Kadın sünneti uygulaması, ülkeden ülkeye değişmekle birlikte bebeklik döneminden başlayarak 13-14 yaşlarına kadar herhangi bir dönemde gerçekleştirilmektedir. Sünnetin yapıldığı ülkelerin yarısında yaklaşık olarak 5 yaşından önce, daya olarak isimlendirilen kadınlar tarafından ve genellikle de genital bölge uyuşturulmadan bıçak, tıraş bıçağı, keskin cam parçaları, keskin teneke kenarı gibi steril olmayan aletler kullanılarak yapılmaktadır. Yaranın tutturulmasında akasya ağacı dikenleri, kemik çiviler, iğne, hayvan kıllarından elde edilen yada deri iplikler kullanılmakta, daha sonra kız çocuğu ayağa kaldırılarak bacakları dizden kalçaya kadar bitişik olarak sıkıca sarılıp sünnetlinin birkaç hafta hareket etmeden yatması, idrarını ve dışkısını yattığı yerde yapması sağlanmaktadır. Sünnet sırasında daya dışında, kız çocuğunun etrafında toplanan kadınlardan bazıları kız çocuğunun kollarını, bacaklarını sıkıca tutar, bazıları kıpırdamaması için omuzlarından bastırır.

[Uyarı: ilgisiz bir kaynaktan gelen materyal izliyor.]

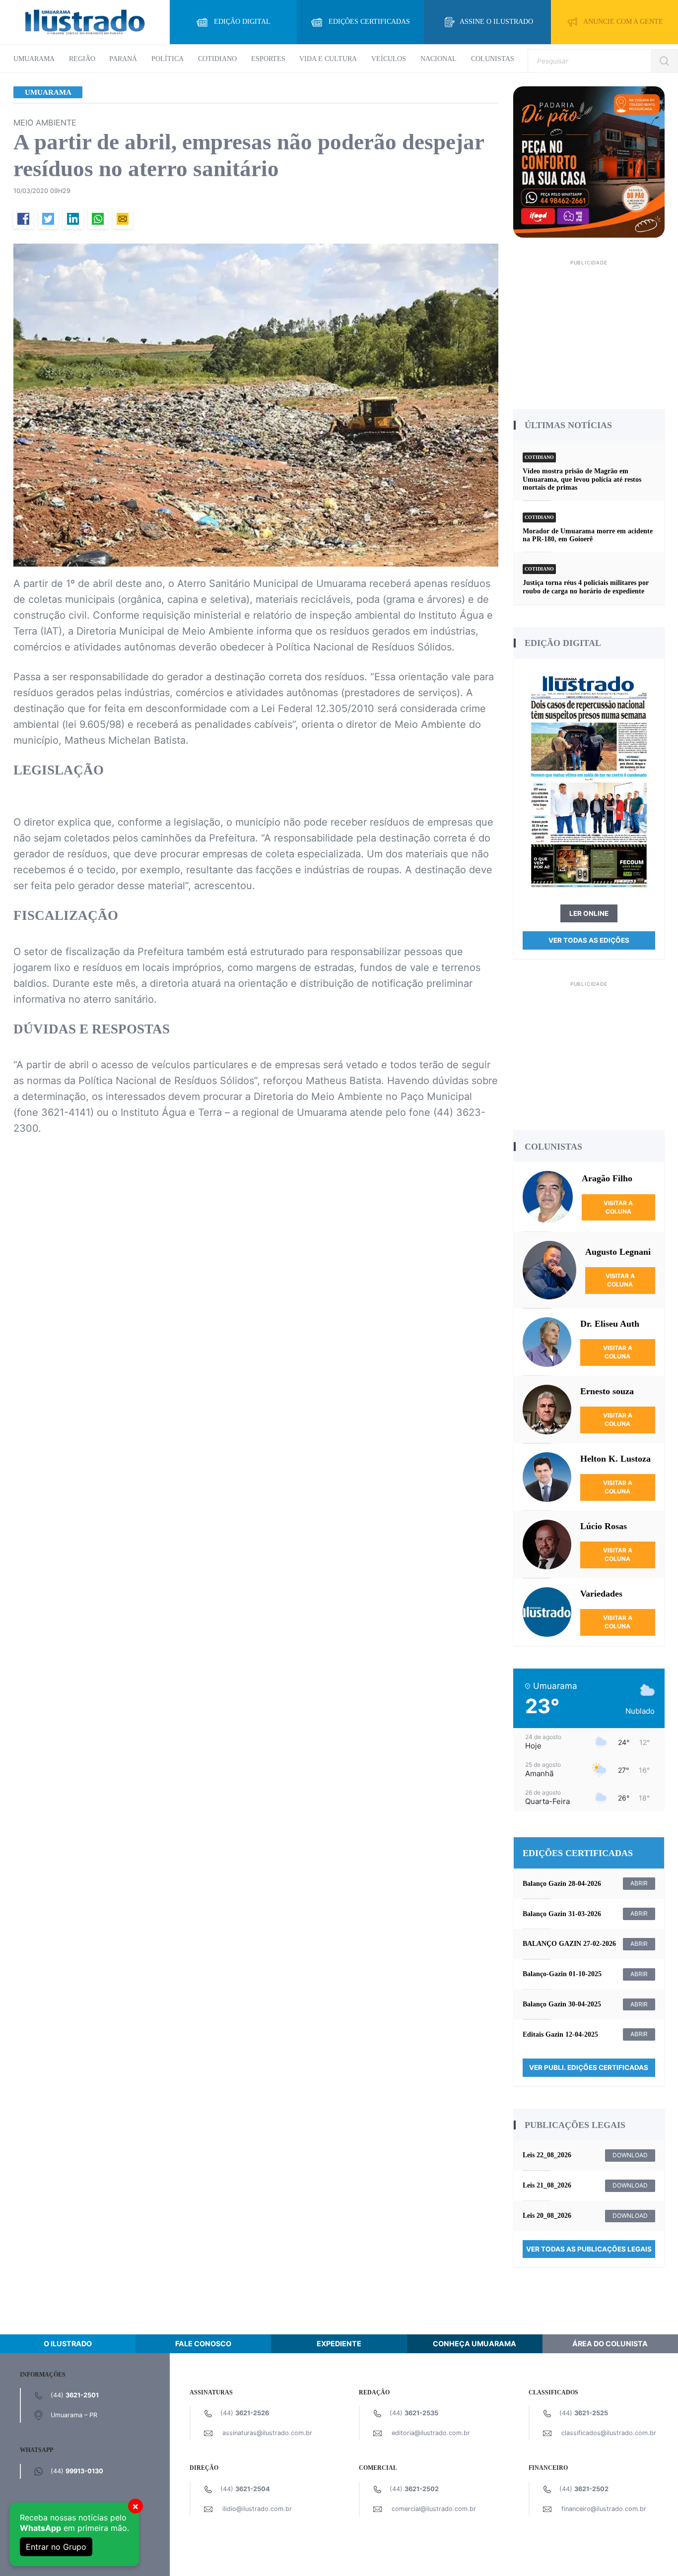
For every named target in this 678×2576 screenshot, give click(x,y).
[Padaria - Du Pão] (589, 161)
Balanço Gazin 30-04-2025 (562, 2004)
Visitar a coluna (618, 1207)
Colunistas (492, 59)
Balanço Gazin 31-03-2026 (562, 1914)
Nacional (438, 59)
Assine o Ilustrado (496, 21)
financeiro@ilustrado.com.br (603, 2508)
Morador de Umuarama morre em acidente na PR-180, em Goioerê (588, 535)
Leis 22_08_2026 (547, 2155)
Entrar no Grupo (56, 2547)
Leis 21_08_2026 (547, 2185)
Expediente (339, 2343)
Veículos (388, 59)
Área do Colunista (610, 2343)
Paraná (123, 59)
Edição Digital (242, 21)
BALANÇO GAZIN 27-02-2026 (569, 1943)
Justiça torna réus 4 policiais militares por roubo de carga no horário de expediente (586, 586)
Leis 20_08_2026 (547, 2215)
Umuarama (34, 59)
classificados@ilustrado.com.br (608, 2433)
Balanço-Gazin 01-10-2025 (562, 1974)
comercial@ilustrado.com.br (434, 2508)
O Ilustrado (68, 2343)
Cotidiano (217, 59)
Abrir (639, 1883)
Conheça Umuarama (474, 2343)
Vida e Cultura (328, 59)
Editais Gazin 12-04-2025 (560, 2034)
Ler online (589, 913)
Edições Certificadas (369, 21)
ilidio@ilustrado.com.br (257, 2508)
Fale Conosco (203, 2343)
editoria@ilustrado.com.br (431, 2433)
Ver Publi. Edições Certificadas (588, 2067)
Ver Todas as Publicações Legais (589, 2249)
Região (82, 59)
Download (630, 2155)
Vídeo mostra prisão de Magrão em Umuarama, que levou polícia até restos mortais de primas (582, 479)
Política (167, 59)
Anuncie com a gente (623, 21)
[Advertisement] (589, 331)
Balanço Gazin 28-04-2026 (562, 1883)
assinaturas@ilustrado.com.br (267, 2433)
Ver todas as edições (588, 940)
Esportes (268, 59)
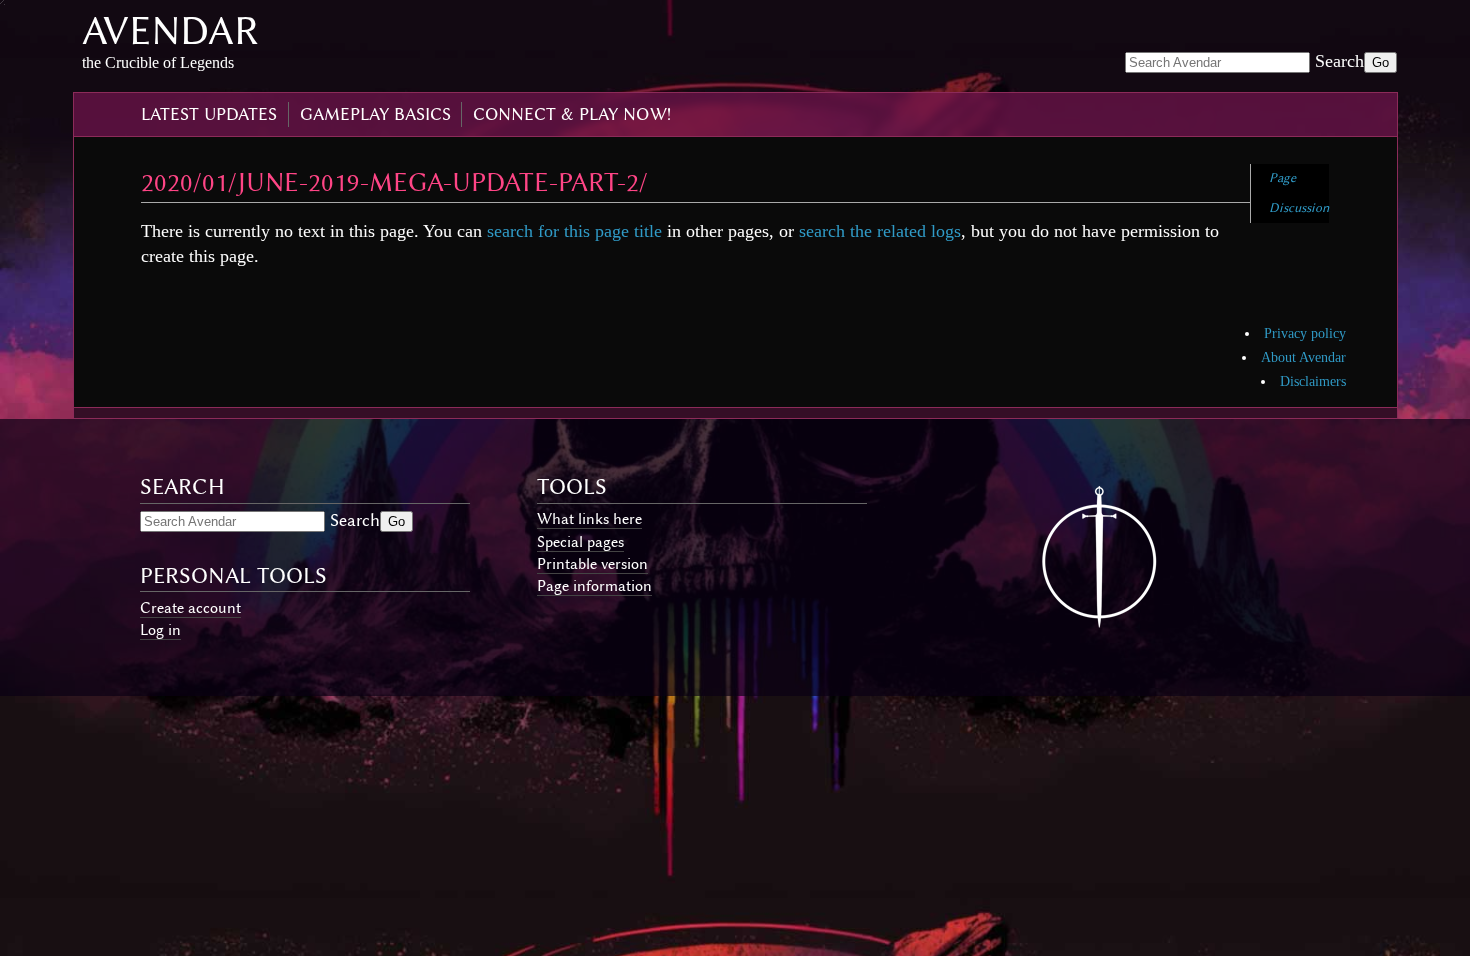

Dilini yutmasını veya ısırmasını engellemek için kızın ağzına bir bez veya sopa yerleştirilir; diğer kadınlar tarafından da çığlıkları bastırmak için def çalınıp yüksek sesle şarkılar söylenir.
Kadın Sünneti Tarihçesi
Kadın sünneti ile ilgili az miktarda bilgi bulunmakla birlikte ilk olarak milattan önce Mısır’da bazı kadın mumyalar üzerinde gözlemlenen ve duvar resimlerinde ayrıntılı olarak resmedilen sünnet vakası, bu geleneğin çok eskilere dayandığını ve uzun yıllardır devam ettiği görüşünü desteklemektedir. Tarihçi Herodot 5. yüzyılda Fenikeliler, Hititler ve Etiyopyalıların sünneti uyguladığını belirtmektedir. Ayrıca sünnetin Afrika’nın tropikal bölgeleri, Filipinler, Yukarı Amazon kabileleri ve Avustralya’da Arunta kabilesi kadınları tarafından da uygulandığı elde edilen bilgiler arasındadır.